▶ Exercise description
In the records below, return verbatim every line from the one containing "The height and width of the screenshot is (1500, 2464)." through the one containing "Looking at the screenshot, I should pos(350,218).", with both of those lines included.

▶ Exercise data
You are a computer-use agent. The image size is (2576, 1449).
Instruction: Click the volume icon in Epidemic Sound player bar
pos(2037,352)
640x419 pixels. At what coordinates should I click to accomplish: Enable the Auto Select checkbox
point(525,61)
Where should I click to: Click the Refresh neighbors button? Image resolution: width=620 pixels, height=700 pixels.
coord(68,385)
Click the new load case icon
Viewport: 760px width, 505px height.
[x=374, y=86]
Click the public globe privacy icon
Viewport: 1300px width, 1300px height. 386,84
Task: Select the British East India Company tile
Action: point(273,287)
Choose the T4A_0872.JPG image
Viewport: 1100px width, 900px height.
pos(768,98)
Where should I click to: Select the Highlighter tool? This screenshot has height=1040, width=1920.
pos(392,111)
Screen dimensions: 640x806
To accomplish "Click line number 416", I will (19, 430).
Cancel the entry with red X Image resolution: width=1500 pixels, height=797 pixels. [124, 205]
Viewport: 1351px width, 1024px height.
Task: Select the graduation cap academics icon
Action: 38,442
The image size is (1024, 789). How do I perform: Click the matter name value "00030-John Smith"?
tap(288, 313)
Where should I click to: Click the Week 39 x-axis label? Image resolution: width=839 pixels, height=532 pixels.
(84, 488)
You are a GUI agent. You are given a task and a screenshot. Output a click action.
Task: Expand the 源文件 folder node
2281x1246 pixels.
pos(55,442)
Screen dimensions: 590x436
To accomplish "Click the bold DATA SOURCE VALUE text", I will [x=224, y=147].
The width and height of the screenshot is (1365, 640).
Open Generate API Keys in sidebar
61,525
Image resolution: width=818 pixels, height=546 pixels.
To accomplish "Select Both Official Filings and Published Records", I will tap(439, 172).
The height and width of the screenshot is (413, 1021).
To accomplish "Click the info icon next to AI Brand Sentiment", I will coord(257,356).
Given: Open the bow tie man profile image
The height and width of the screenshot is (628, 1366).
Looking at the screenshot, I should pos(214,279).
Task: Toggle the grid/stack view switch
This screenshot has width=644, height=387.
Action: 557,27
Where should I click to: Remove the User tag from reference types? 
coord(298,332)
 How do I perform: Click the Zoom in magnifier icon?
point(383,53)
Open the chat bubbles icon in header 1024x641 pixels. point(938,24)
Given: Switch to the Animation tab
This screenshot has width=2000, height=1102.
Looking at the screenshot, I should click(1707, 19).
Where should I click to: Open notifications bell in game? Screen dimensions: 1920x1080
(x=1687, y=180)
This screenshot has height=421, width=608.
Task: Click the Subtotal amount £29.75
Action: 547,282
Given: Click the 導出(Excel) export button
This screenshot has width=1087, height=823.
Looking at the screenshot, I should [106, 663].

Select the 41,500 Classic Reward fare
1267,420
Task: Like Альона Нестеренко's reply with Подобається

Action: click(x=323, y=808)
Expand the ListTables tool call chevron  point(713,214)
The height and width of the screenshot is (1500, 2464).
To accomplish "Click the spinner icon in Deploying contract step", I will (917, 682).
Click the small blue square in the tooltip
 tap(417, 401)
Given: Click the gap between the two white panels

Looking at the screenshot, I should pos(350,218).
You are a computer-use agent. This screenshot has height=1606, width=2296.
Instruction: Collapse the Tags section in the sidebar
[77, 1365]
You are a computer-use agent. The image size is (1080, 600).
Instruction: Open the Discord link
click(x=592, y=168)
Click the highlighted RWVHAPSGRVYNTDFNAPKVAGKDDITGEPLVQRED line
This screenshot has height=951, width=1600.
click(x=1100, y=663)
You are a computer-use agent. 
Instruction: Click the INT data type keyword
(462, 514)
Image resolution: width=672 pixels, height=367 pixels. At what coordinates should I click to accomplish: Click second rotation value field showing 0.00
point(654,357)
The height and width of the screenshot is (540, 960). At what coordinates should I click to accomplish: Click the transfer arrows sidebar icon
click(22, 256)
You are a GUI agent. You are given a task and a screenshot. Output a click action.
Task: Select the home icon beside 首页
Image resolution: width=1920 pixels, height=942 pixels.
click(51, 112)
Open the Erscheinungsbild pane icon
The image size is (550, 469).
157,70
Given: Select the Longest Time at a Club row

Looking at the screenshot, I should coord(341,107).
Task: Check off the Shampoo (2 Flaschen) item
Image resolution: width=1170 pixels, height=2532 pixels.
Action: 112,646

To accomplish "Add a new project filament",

▶ Answer to this task
The height and width of the screenshot is (1500, 2464).
To accomplish "Click the spinner icon in Deploying contract step", I will (917, 682).
Click the small blue square in the tooltip
 tap(417, 401)
Given: Click the gap between the two white panels

Looking at the screenshot, I should pos(350,218).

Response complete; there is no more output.